UHC will conduct patient medical records reviews to validate the presence of sepsis under the Sepsis-3 guidelines adopted by UHC. When a review is deemed necessary, UHC will send a letter to the provider requesting more information, associated instructions, and the deadline for requested records. Interestingly, UHC has not specified whether services will be denied or adjusted, or whether a corrected claim will be needed should UHC find that sepsis was not validated.
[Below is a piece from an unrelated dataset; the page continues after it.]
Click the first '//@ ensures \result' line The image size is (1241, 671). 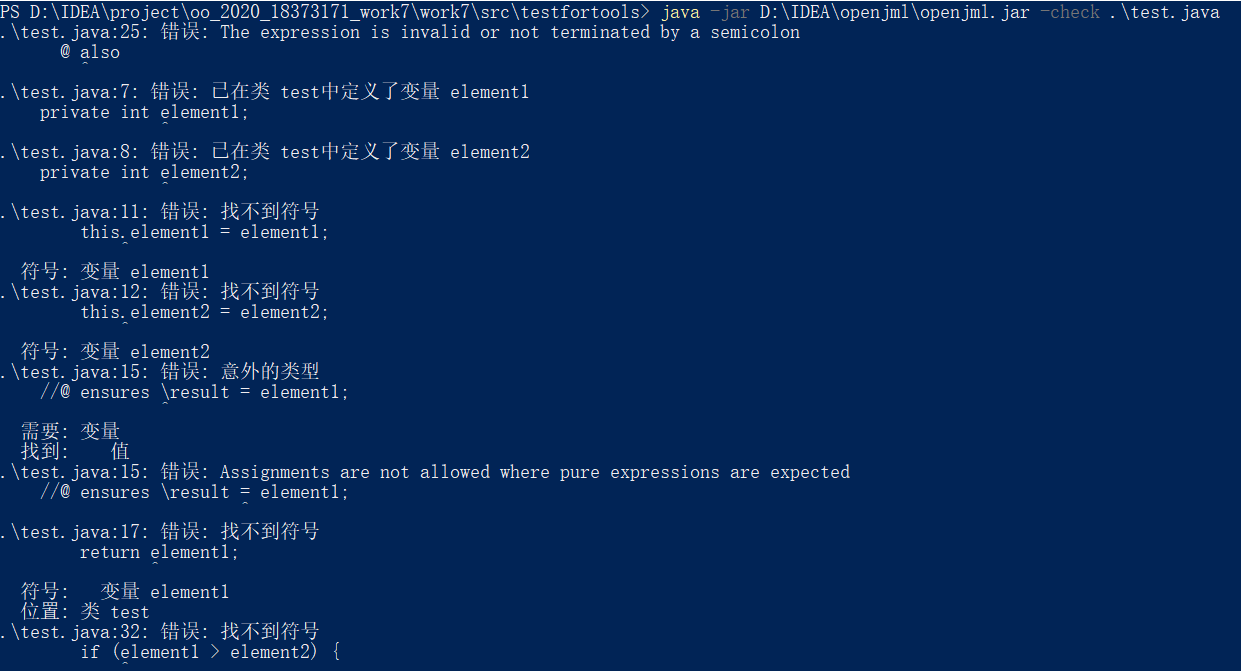[x=194, y=392]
Clinical Criteria for Sepsis-3

The UHC policy cites the adoption of the Third International Consensus definition for sepsis and sepsis shock (“Sepsis-3”). The Sepsis-3 definition offers a higher bar than the previous version, including Systemic Inflammatory Response Syndrome (SIRS) criteria, which has been adopted by CMS. The Sepsis-3 definition states, “Sepsis should be defined as life-threatening organ dysfunction caused by a dysregulated host response to infection [suspected or confirmed].” 1

Utilizing the clinical definition, Sepsis-3 indicates:

“Organ dysfunction can be represented by an increase in Sequential [Sepsis-related] Organ Failure Assessment (SOFA) score of 2 points or more, which is associated with an in-hospital mortality greater than 10%. Septic shock should be defined as a subset of sepsis in which particularly profound circulatory, cellular, and metabolic abnormalities are associated with a greater risk of mortality than with sepsis alone. Patients with septic shock can be clinically identified by the vasopressor requirement to maintain a mean arterial pressure of 65 mm Hg or greater and serum lactate level greater than 2 mmol/L (> 18 mg/dL0 in the absence of hypovolemia.” 2

As noted previously, the Third International Sepsis Consensus Definitions (Sepsis-3) requires an acute change of more than 2 sepsis-related organ dysfunction assessments (SOFA) and known or suspected infection. The clinical indicators used to identify patients with sepsis include:

  • Respiratory Rate >=22/min
  • Altered mental state
  • Systolic blood pressure <=100 mmHg
  • Lactate level > 2 mmol/L
  • Fever >100.4 F
  • Heart Rate > 90 bpm

SOFA looks at parameters for oxygenation, platelet count, Glasgow Coma Scale, bilirubin, degree of hypotension, and serum creatinine level. The worse the organ dysfunction, the higher the SOFA score.

Ultimately, the Sepsis-3 definition structure does not clearly identify patients in the early stages of sepsis where rapid resuscitation provides the greatest patient benefit and improves survival. This places hospitals in a difficult position as cases of “sepsis” without organ dysfunction can progress to severe sepsis with organ dysfunction or septic shock. The Sepsis-3 definition fails to recognize this very scenario and therefore, does not appear to contemplate the imperatives of early recognition, detection, and treatment of sepsis.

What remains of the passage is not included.